EXERCISE PASSAGE:
____________

For a while, I thought they'd lost the plot completely. Then, the magnificently ominous "Welcome To The Terrordrome" restored faith. And the latest bout of furore over their alleged Anti-Semitism has made them a public phenomenon, worthy of the severest scrutiny.

The best way to understand Public Enemy is to realise that they're chaos theoreticians. Their loopy racial and historical theories may seem risible and offensive, but for Public Enemy they're steel handrails in the hour of chaos, a way of mapping the confusion of the contemporary political landscape and forcing it to make "sense". The plight of Black America demands simple, drastic explanations and simple, drastic solutions. It's this that makes Public Enemy more than a little fascistic (not to mention their partiality for paramilitary style, gestures, etc..)

Textually, Fear Of A Black Planet provides a fair amount of ammunition for the prosection. "Meet The G That Killed Me" sees Chuck D blaming AIDS on the "unnatural practices" of homosexuals. It's strange that for all their Afro-centrism, Public Enemy don't seem to be aware that in North Africa, AIDS is a heterosexual plague. But what's really exposed by lyrics like "man to man/I don't know if they can/From what I know/The parts don't fit" is a pathological fear of being penetrated and passive. This terror of the loss of male bodily integrity, plus the paradoxical combination of homophobia with homo-erotic male bonding, is something that rap shares with the military in general, and Fascism in particular.

But as well as "Meet The G", and other dodgy bits like the alledgedly Anti-Semitic lyric in "Terrordrome" concerning Chuck D's media crucifixion ("they got me like Jesus"), there's also a fair amount of acute finger-pointing. "911 Is A Joke" attacks the tardy response of hospitals and police to black emergency calls. "Burn Hollywood Burn" rages against the movie industry's presentation of only injuriously stereotypical images of blacks. And "Revolutionary Generation" is both a tirade against chauvinistic attitudes towards Black Women and a slightly dubious paean to the "sisters" ("it takes a man to make a stand/Understand it takes a/Woman to make a stronger man").

____________

THE TASK: Quote everything in the Public Enemy review from "The best way" down to "style, gestures, etc..)".

Data drawn from a collection:
____________

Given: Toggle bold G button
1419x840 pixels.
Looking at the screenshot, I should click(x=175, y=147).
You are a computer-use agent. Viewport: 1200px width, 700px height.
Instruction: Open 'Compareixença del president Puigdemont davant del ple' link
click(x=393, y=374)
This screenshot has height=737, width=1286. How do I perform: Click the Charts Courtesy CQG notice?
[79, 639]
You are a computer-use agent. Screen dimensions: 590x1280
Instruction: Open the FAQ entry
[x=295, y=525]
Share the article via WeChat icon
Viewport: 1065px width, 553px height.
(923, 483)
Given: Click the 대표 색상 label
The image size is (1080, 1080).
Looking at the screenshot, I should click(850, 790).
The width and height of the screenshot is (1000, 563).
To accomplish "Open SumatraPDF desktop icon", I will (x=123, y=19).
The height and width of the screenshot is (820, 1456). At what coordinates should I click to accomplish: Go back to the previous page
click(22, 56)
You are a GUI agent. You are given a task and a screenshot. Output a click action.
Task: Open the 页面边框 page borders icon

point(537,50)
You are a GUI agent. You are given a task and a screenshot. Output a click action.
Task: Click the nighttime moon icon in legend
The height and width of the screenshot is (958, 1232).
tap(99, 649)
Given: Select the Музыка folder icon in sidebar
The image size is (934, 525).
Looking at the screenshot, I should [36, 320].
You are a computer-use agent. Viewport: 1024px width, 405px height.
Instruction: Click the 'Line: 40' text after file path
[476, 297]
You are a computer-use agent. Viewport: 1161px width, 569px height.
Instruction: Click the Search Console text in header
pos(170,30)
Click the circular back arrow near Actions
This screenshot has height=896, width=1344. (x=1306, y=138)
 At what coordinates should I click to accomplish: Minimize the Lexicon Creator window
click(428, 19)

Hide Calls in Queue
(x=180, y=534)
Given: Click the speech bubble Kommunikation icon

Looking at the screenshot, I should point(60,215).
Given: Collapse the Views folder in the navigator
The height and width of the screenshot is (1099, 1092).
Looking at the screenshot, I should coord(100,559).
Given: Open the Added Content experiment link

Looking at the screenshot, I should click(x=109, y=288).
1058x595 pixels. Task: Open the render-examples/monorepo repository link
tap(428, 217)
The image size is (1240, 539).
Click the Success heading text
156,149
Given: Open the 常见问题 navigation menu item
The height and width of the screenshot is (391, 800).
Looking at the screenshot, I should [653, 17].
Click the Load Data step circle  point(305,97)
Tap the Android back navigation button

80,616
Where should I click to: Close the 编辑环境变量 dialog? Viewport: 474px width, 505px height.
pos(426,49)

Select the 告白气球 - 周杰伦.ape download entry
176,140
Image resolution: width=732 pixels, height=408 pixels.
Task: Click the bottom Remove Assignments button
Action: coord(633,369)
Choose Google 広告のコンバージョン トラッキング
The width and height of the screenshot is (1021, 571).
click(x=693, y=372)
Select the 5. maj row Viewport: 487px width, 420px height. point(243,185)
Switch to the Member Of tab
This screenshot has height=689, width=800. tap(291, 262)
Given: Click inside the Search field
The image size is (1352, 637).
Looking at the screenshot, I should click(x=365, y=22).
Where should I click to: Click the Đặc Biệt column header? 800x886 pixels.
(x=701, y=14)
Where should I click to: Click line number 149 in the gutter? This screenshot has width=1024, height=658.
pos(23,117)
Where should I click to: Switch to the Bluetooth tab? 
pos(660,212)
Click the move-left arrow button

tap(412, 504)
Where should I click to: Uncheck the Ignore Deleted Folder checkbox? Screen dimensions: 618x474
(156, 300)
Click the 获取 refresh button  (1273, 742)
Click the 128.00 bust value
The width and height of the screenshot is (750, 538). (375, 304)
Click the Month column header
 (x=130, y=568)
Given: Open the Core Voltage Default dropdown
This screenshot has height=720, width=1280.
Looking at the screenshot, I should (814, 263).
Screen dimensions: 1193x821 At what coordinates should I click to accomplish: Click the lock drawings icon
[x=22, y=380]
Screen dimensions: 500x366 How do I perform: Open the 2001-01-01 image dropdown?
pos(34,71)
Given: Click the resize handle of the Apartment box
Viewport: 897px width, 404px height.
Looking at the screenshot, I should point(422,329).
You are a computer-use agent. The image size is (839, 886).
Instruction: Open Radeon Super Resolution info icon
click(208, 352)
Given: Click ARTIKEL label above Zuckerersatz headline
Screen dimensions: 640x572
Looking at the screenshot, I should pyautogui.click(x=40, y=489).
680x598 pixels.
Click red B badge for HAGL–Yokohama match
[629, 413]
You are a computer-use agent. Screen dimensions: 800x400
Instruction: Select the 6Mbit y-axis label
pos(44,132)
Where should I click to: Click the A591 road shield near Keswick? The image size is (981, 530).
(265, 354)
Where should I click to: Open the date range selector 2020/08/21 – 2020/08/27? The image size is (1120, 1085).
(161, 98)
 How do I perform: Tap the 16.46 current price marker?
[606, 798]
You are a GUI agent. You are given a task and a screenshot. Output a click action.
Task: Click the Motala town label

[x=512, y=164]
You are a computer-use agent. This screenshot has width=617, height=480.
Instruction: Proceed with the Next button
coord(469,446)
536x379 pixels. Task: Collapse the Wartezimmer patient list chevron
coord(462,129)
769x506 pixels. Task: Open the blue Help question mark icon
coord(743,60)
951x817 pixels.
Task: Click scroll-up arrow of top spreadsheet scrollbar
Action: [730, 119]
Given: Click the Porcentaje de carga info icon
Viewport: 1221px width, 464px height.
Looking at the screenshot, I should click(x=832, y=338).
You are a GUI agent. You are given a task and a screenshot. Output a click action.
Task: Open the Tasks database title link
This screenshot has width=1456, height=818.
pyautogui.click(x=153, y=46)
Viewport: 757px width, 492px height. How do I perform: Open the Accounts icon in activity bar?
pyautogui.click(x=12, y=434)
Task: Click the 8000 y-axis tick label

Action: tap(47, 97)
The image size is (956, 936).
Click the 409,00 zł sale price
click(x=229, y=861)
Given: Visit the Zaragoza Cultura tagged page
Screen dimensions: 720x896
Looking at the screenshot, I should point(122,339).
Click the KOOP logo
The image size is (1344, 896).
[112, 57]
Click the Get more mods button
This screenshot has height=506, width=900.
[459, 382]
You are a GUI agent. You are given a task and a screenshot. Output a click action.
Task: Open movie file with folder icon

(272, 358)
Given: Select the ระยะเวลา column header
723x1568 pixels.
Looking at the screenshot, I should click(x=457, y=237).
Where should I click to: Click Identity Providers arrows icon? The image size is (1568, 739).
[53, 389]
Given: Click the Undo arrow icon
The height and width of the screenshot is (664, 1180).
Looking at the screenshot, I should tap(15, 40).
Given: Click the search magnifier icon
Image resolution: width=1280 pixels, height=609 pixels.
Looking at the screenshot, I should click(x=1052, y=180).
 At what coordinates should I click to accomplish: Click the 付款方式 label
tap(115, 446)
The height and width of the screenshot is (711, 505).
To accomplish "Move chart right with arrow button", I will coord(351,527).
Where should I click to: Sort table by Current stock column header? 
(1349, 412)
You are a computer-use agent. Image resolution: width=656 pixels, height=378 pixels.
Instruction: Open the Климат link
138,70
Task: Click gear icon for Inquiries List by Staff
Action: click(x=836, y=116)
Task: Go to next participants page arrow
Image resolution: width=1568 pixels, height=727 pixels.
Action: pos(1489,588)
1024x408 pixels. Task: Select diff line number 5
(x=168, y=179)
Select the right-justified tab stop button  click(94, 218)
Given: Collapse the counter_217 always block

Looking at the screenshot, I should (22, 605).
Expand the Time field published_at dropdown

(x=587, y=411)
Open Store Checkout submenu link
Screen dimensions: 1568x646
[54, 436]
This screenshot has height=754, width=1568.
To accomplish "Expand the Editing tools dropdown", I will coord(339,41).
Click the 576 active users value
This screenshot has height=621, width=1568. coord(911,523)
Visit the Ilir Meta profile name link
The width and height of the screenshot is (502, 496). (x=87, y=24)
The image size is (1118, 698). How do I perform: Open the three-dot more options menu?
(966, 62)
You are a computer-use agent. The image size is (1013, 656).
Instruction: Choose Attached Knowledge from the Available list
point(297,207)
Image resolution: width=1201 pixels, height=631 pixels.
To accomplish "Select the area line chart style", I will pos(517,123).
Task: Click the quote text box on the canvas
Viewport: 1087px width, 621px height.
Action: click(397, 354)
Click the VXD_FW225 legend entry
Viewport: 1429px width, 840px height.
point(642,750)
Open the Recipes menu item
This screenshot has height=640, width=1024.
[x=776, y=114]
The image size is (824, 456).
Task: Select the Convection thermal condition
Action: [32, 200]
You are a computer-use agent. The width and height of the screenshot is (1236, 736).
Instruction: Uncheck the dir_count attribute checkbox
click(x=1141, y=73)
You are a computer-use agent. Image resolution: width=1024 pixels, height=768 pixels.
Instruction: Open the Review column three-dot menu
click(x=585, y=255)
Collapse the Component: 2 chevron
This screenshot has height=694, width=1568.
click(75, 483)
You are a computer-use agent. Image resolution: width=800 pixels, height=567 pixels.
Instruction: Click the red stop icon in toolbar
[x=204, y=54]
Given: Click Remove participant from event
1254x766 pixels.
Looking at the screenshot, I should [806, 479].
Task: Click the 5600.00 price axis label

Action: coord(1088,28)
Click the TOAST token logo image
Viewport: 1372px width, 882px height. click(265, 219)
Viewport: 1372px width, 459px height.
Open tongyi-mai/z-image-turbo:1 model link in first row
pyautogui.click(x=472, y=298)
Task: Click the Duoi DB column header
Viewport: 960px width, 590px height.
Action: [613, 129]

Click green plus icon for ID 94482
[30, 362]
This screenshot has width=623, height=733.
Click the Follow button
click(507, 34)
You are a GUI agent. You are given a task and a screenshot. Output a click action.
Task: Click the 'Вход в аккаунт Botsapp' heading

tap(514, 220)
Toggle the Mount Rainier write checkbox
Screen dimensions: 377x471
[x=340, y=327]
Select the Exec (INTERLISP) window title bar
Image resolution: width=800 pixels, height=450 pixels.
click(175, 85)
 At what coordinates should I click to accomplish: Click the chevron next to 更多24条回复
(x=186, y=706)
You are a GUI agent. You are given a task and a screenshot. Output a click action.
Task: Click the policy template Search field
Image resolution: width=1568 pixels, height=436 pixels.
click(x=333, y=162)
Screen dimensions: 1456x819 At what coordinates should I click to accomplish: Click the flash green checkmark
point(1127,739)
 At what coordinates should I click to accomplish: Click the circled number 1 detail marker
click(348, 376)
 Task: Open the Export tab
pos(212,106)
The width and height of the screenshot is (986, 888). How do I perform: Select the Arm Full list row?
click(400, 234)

____________

RESPONSE BOX:
The best way to understand Public Enemy is to realise that they're chaos theoreticians. Their loopy racial and historical theories may seem risible and offensive, but for Public Enemy they're steel handrails in the hour of chaos, a way of mapping the confusion of the contemporary political landscape and forcing it to make "sense". The plight of Black America demands simple, drastic explanations and simple, drastic solutions. It's this that makes Public Enemy more than a little fascistic (not to mention their partiality for paramilitary style, gestures, etc..)